Antisipasi Gejolak Global, BI Siapkan Strategi Jaga Stabilitas Nilai Tukar Rupiah

Oleh: Tarmizi Hamdi
Jumat, 12 Juni 2026 | 19:00 WIB
Ilustrasi gedung Bank Indonesia. (Foto/ist)
Ilustrasi gedung Bank Indonesia. (Foto/ist)

BeritaNasional.com - Bank Indonesia (BI) menegaskan tidak akan lengah meski nilai tukar Rupiah saat ini menunjukkan tren penguatan. 

Sebagai antisipasi terhadap risiko ketidakpastian global, BI menyiapkan strategi stabilisasi nilai tukar rupiah.

Strategi pemeliharaan stabilitas ini dilakukan secara komprehensif, baik melalui operasi di pasar keuangan domestik maupun pasar luar negeri (offshore). Langkah tersebut diambil secara disiplin, konsisten, dan terukur.

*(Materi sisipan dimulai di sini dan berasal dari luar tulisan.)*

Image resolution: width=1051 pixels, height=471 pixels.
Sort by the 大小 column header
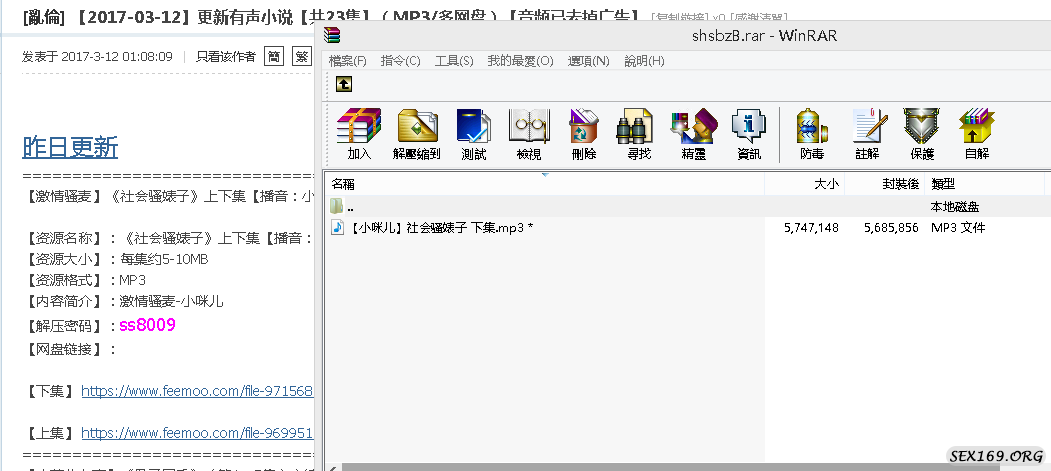tap(825, 184)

Kepala Departemen Komunikasi Bank Indonesia (BI) Ramdan Denny Prakoso menegaskan komitmen bank sentral untuk terus mengawal pergerakan pasar keuangan demi memastikan fondasi ekonomi nasional tetap kokoh.

‘’Bank Indonesia juga akan terus mengoptimalkan langkah-langkah stabilisasi nilai tukar Rupiah melalui intervensi NDF (non-deliverable forward) di pasar offshore serta transaksi spot dan DNDF (domestic non-deliverable forward) di pasar domestik secara konsisten dan terukur,’’ kata Ramdan Denny kepada Beritanasional.com, Jumat (12/6/2026).

Jaga Daya Tarik Investasi Domestik

Selain melakukan intervensi langsung di pasar valuta asing, bagian dari strategi jangka panjang BI adalah dengan terus mempertahankan daya pikat pasar keuangan dalam negeri agar tetap kompetitif di mata dunia.

Ramdan menjelaskan BI akan terus memantau dinamika yang terjadi secara global maupun domestik untuk memastikan arus modal dari luar negeri tetap terjaga dengan baik.

‘’Bank Indonesia akan terus mencermati perkembangan pasar keuangan global dan domestik serta menjaga daya tarik instrumen keuangan domestik guna mendukung aliran masuk modal asing,’’ kata Denny.

Upaya berlapis yang disiapkan BI ini sejatinya melanjutkan kesuksesan bauran kebijakan moneter yang telah dieksekusi sebelumnya. 

Langkah taktis BI menaikkan suku bunga acuan (BI-Rate) terbukti ampuh memicu kepercayaan pasar, yang kemudian diikuti oleh derasnya arus modal masuk (capital inflow).

‘’Pasca kenaikan BI-Rate menjadi 5,50 persen, serta penguatan imbal hasil SRBI dan SBN, investor asing merespons positif penguatan bauran kebijakan tersebut,’’ ungkap Ramdan.

Suntikan modal asing ini te some kian nyata pasca-lelang instrumen Sertifikat Rupiah Bank Indonesia (SRBI) pada pertengahan pekan ini, yang juga diikuti oleh pulihnya pasar Surat Berharga Negara (SBN).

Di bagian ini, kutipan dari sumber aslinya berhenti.